## [REQUIRED WORK]
From the listing below, pull out the lines that hold "dropdown".

## [EXERCISE MATERIAL]
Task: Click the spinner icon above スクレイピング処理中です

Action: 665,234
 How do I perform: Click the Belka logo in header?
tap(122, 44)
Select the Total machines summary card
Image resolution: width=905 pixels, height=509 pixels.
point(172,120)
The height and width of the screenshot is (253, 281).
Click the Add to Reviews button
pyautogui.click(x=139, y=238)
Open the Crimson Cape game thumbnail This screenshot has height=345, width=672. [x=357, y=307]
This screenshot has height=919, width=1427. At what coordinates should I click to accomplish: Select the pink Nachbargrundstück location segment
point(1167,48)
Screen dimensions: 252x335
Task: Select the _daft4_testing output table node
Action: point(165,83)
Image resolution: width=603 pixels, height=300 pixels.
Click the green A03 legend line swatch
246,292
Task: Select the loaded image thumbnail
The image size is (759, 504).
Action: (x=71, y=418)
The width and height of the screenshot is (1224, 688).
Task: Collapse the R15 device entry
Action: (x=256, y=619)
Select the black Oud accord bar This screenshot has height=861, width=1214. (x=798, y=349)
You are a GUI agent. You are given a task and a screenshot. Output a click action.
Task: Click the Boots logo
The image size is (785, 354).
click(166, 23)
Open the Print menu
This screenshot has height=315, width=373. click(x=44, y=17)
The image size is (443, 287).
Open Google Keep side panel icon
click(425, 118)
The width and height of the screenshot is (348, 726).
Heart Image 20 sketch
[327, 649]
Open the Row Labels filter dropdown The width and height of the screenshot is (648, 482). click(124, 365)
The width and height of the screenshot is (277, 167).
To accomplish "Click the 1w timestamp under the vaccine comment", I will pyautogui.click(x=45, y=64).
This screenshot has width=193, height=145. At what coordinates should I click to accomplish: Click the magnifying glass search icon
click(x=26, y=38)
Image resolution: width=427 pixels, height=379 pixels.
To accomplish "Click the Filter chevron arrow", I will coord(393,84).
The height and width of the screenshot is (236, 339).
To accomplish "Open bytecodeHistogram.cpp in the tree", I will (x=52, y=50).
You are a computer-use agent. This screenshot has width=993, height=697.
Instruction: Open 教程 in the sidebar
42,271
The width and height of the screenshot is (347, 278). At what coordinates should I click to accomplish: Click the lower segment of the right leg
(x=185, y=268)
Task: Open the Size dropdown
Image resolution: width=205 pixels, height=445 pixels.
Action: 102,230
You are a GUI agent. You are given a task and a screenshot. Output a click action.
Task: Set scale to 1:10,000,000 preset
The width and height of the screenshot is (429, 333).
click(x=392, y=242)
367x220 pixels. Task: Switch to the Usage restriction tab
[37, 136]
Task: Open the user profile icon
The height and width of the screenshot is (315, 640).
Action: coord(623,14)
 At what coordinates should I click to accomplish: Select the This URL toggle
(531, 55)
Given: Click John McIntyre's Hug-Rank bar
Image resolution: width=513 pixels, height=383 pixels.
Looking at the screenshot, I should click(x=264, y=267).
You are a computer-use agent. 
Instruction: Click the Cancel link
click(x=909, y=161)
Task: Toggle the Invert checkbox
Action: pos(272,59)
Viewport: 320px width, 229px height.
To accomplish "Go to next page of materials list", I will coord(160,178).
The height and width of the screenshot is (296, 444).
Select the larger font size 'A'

## [REPLY TO THE EXERCISE]
Open the Row Labels filter dropdown The width and height of the screenshot is (648, 482). click(124, 365)
Task: Open the Size dropdown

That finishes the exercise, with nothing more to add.